### TRECHO DO DOCUMENTO ###
Diz-se que a vida começa mesmo aos 40 anos. Por essa lógica, eu nasci nessa sexta-feira, dia 11, pesando uns cem quilos e medindo perto de 1,70, já de óculos, já com alguns fios de cabelo brancos, já com direito a votar e a dirigir, já bem casado e com orgulho de meus quatro filhos; mas também já tendo que me preocupar com as contas de água e luz, com o IPTU e com o IPVA, com o custo de vida e a inflação. Ou seja, não terei uma infância só de brincadeiras e destituída de preocupações, como deveria ocorrer a todas as crianças.
### SEÇÃO DE DADOS ###
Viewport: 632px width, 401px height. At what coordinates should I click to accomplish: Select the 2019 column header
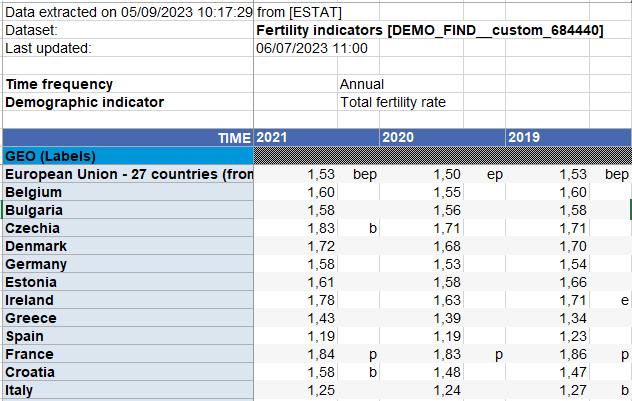pos(524,137)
###
**PEDIDO 1**
No texto sobre os 40 anos, quantos filhos quem narra diz ter?
**PEDIDO 2**
Reproduza literalmente o trecho do texto sobre os 40 anos que começa nas palavras "Diz-se que a" e termina depois de "todas as crianças.".
**PEDIDO 3**
Dê continuidade ao texto sobre a vida que começa aos 40 anos, partindo do ponto em que ele termina.
A listagem é um material à parte, sem ligação com o texto sobre os 40 anos.

**RESPOSTA 1**
Quatro filhos.

**RESPOSTA 2**
Diz-se que a vida começa mesmo aos 40 anos. Por essa lógica, eu nasci nessa sexta-feira, dia 11, pesando uns cem quilos e medindo perto de 1,70, já de óculos, já com alguns fios de cabelo brancos, já com direito a votar e a dirigir, já bem casado e com orgulho de meus quatro filhos; mas também já tendo que me preocupar com as contas de água e luz, com o IPTU e com o IPVA, com o custo de vida e a inflação. Ou seja, não terei uma infância só de brincadeiras e destituída de preocupações, como deveria ocorrer a todas as crianças.

**RESPOSTA 3**
Claro, claro. A expressão acima, sobre a vida começar aos 40, é metafórica. Extremamente metafórica. O 40, sabe-se, é um número sagrado, cabalístico, repleto de significados. Consta no Antigo Testamento, por exemplo, que após atravessar o Mar Vermelho, os hebreus vagaram pelo deserto por 40 anos até chegar a Canaã, a Terra Prometida – o que, na prática, equivale a uma distância de 200 quilômetros. Tivessem ônibus na época, os hebreus poderiam ter feito a excursão em pouco mais de duas horas. Mesmo a pé, como estavam, poderiam ter chegado em menos de uma semana, com direito a várias pausas para relaxar, apreciar a paisagem e descansar as pernas.
Ocorre que na Bíblia e em textos sagrados de praticamente todas as religiões o 40, seja em dias, meses ou anos, equivale a um tempo de provações, de preparação e acúmulo de sabedoria, tudo isso para, enfim, chegar a algo melhor. Na esteira desse simbolismo, acredita-se que aos 40 anos de idade você já tenha feito tantas burradas que aprendeu a não repeti-las, o que lhe garante uma vida melhor dali para frente, com muito mais acertos do que erros. A nova vida que começa aos 40, portanto, é uma vida sem tantas burradas.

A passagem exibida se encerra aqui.